• [WORK TO BE COMPLETED] Note each line of the listing that contains the string "will", and copy it.

• [PROVIDED DATA]
==*==
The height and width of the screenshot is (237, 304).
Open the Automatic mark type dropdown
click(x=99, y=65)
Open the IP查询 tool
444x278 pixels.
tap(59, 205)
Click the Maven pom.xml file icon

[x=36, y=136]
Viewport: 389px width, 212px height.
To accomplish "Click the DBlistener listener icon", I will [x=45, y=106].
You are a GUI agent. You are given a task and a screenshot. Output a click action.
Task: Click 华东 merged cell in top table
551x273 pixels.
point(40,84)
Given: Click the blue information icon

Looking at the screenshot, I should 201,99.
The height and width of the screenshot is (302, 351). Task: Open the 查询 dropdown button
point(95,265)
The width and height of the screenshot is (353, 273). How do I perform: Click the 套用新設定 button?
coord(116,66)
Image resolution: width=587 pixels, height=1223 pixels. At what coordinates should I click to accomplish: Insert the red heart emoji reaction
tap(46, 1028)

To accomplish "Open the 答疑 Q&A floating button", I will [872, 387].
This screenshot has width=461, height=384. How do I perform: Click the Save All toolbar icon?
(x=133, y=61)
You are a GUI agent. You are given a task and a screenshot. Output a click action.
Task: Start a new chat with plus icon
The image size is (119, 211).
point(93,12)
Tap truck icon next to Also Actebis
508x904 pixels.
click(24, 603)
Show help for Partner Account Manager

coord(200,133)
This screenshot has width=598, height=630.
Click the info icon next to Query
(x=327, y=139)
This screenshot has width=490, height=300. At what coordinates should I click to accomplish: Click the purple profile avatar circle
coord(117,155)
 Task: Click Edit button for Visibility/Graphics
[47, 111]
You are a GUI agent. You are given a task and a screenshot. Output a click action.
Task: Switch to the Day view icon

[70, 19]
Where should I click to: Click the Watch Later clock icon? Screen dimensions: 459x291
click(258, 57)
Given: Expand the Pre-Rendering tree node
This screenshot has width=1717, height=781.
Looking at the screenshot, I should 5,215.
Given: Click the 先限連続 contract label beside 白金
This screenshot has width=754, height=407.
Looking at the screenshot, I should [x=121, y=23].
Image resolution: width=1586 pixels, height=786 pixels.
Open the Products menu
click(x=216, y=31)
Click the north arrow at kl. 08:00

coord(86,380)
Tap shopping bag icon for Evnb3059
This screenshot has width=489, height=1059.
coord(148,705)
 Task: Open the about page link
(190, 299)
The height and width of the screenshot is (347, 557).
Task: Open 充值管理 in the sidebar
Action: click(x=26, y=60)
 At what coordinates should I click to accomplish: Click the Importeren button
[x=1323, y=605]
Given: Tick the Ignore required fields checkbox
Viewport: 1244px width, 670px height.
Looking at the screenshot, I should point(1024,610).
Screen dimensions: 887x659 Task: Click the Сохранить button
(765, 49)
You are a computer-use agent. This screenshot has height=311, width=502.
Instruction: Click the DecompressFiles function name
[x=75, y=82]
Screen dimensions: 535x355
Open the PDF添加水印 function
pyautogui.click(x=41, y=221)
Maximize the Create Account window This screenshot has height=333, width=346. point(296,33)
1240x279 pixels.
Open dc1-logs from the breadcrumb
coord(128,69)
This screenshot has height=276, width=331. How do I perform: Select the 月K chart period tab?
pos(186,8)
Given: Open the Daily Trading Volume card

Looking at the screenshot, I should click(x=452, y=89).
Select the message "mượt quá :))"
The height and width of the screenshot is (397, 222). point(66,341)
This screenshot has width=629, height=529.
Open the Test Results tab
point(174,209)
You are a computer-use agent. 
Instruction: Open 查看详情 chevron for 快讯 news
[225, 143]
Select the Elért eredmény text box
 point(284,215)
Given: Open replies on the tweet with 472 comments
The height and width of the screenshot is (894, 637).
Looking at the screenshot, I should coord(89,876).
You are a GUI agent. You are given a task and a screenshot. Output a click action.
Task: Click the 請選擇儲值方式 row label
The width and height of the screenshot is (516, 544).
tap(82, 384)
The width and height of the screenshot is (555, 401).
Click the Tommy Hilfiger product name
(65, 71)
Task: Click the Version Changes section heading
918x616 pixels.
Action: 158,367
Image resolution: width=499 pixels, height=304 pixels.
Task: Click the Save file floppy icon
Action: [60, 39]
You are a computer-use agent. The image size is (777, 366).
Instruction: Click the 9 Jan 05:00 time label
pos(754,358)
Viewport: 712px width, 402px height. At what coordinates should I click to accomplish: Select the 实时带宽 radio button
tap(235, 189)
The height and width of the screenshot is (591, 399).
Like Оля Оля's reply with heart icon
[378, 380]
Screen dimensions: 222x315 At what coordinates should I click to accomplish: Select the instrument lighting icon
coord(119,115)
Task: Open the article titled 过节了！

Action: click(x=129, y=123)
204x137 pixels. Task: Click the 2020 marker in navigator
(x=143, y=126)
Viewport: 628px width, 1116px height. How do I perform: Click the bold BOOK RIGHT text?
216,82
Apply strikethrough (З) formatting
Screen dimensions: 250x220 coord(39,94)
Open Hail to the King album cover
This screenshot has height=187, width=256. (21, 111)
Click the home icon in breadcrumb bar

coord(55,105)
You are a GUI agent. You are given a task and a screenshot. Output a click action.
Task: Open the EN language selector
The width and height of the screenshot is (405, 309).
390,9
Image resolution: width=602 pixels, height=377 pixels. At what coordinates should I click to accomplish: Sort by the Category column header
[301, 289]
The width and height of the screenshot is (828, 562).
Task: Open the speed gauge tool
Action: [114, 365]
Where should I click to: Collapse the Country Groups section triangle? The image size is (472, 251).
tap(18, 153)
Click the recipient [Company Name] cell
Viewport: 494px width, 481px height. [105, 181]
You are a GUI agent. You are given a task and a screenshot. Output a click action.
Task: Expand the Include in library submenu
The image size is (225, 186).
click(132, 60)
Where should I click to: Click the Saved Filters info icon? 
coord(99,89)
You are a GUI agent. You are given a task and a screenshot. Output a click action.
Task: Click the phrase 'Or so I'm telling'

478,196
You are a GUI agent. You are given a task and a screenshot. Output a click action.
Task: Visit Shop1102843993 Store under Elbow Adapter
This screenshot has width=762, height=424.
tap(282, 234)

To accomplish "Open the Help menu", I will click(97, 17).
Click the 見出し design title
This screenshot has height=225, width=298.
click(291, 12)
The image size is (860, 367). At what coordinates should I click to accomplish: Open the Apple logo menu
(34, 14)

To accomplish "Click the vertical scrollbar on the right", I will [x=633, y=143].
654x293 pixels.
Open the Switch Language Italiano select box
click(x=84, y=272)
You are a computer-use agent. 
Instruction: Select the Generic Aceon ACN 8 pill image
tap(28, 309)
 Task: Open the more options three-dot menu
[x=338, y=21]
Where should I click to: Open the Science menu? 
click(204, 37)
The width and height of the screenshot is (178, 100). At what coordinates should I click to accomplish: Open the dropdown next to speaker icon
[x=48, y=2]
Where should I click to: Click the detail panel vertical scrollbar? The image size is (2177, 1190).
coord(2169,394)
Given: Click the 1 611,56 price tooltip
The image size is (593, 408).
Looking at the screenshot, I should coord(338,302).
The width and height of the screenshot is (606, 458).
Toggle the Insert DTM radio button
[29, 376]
==*==
• [WRITTEN ANSWER]
To accomplish "Click the DBlistener listener icon", I will [x=45, y=106].
To accomplish "Open the 答疑 Q&A floating button", I will [872, 387].
To accomplish "Open the Help menu", I will click(97, 17).
To accomplish "Click the vertical scrollbar on the right", I will [x=633, y=143].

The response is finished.